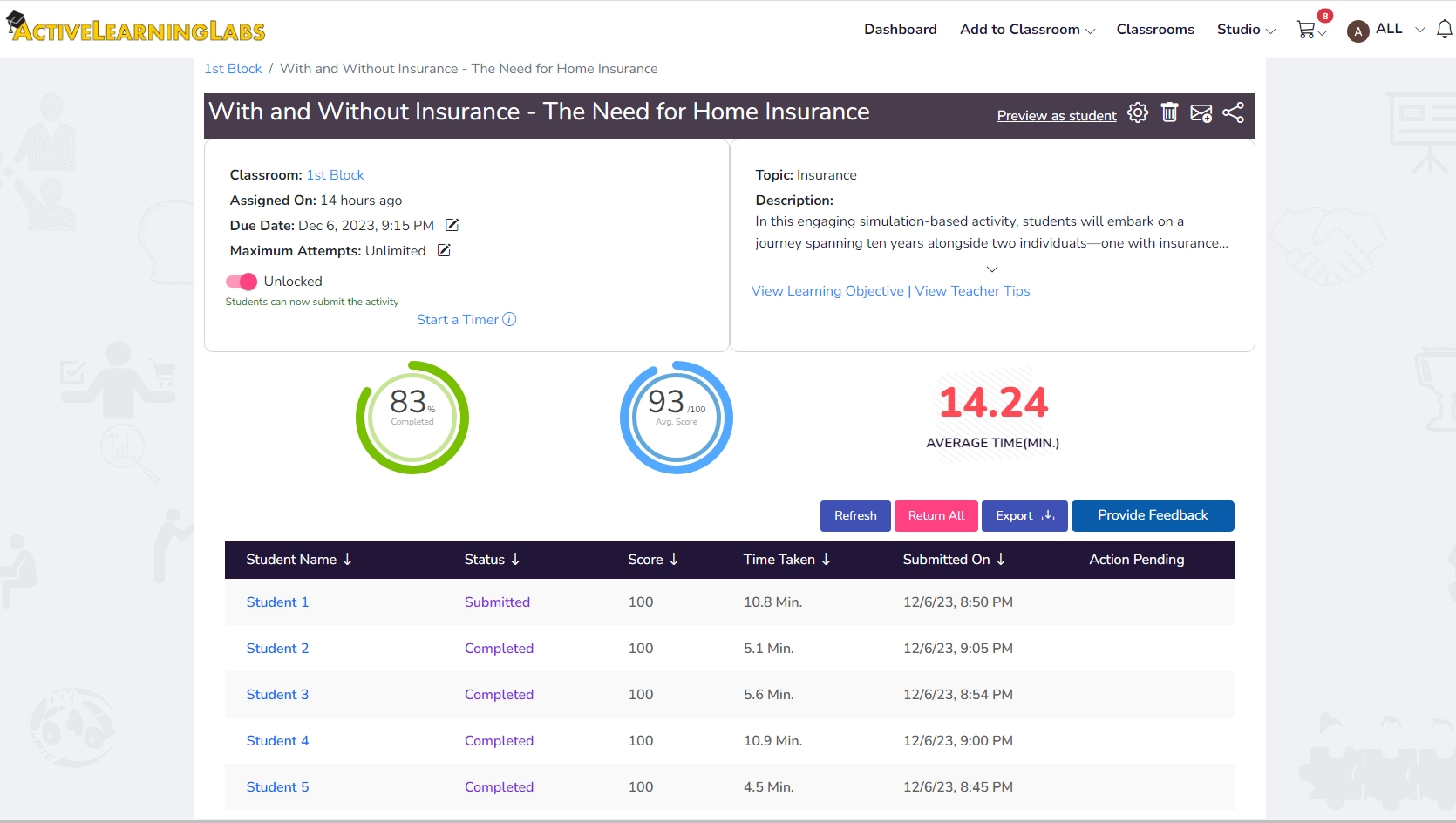Delete the activity with trash icon
This screenshot has height=823, width=1456.
(1170, 113)
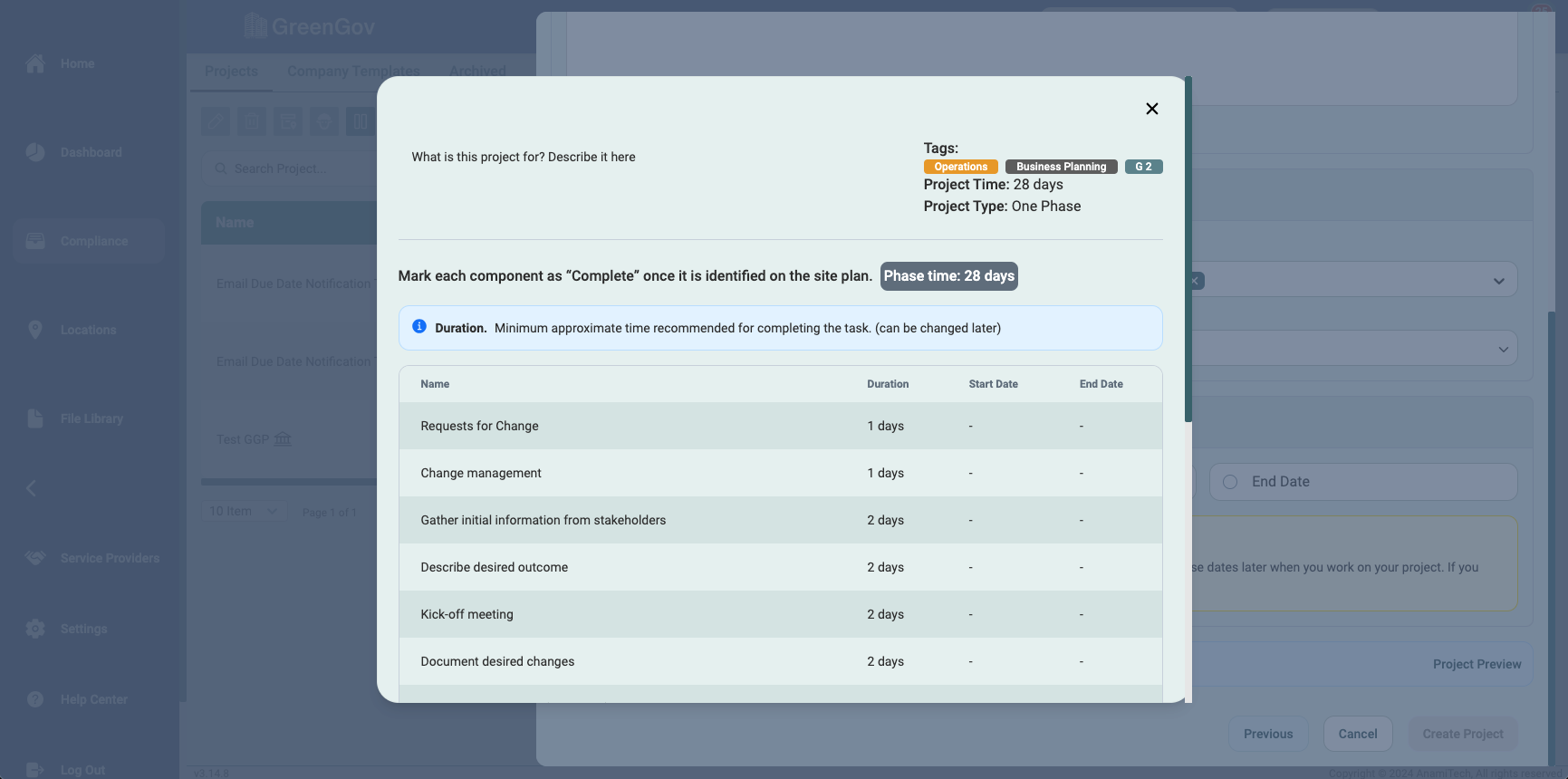Image resolution: width=1568 pixels, height=779 pixels.
Task: Click the Previous button
Action: pyautogui.click(x=1268, y=734)
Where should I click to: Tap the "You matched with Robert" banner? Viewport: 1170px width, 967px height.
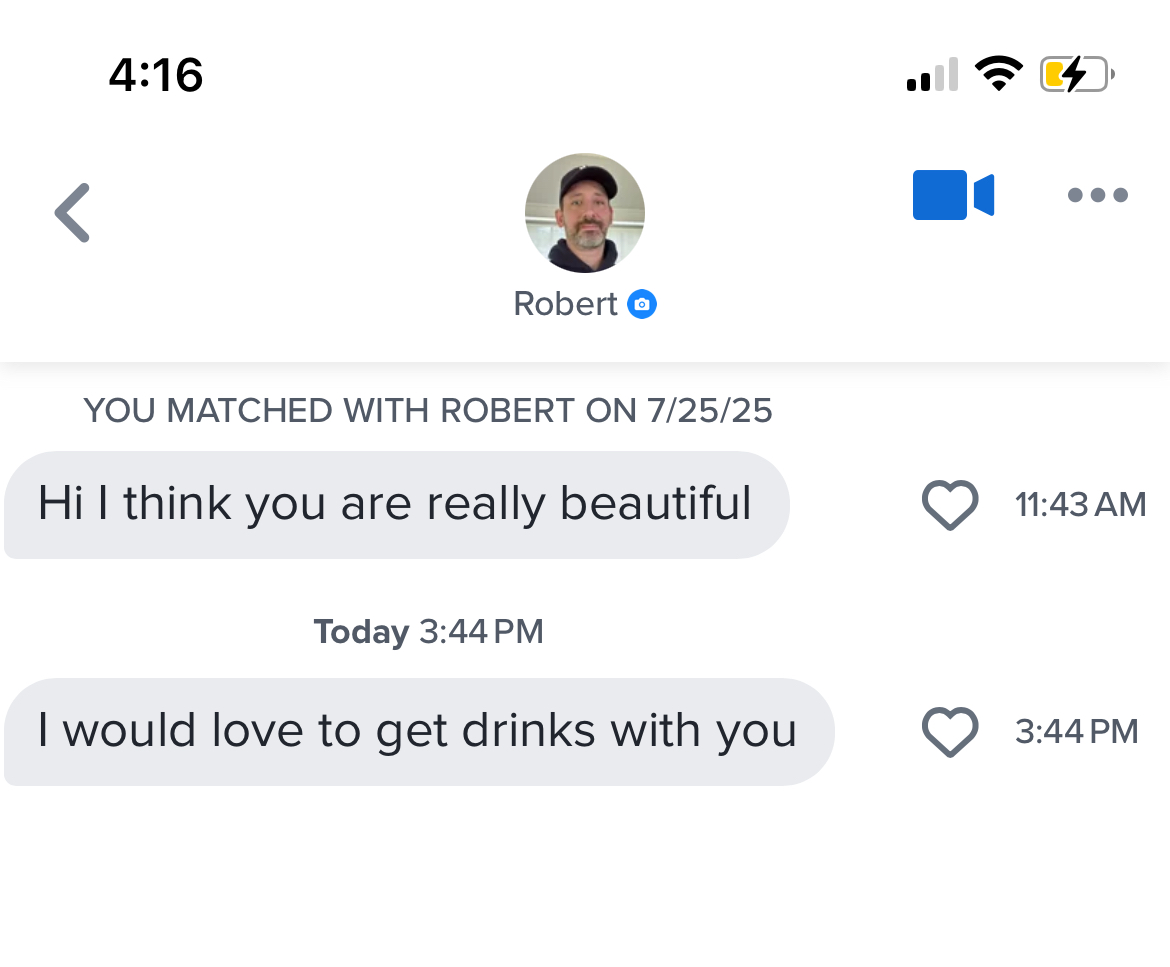tap(428, 411)
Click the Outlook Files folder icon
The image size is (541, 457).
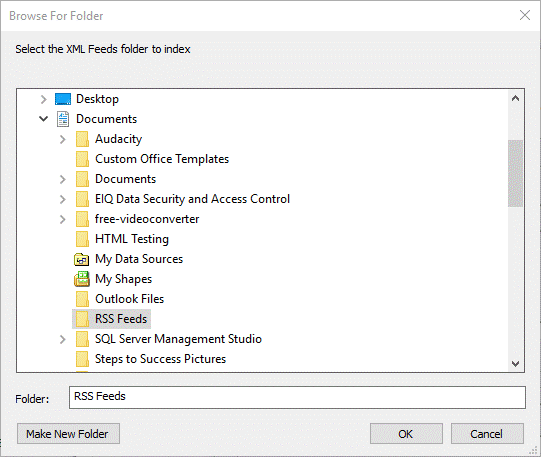[x=82, y=299]
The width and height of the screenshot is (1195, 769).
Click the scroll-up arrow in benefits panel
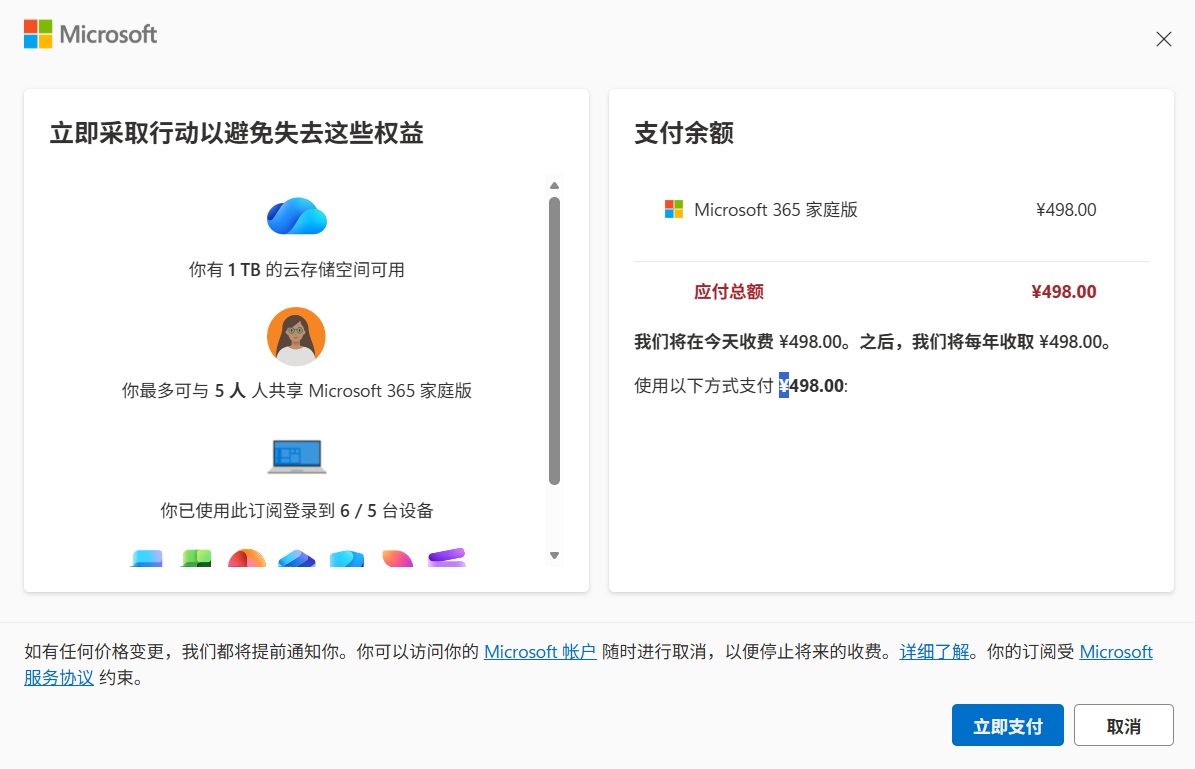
-*-
### Problem
In your copy, include no pictures and only the lines from the line with "Click the Outlook Files folder icon" through the final line of the listing above, reproduced exactly.

### Expected output
Click the Outlook Files folder icon
The image size is (541, 457).
[x=82, y=299]
The width and height of the screenshot is (1195, 769).
Click the scroll-up arrow in benefits panel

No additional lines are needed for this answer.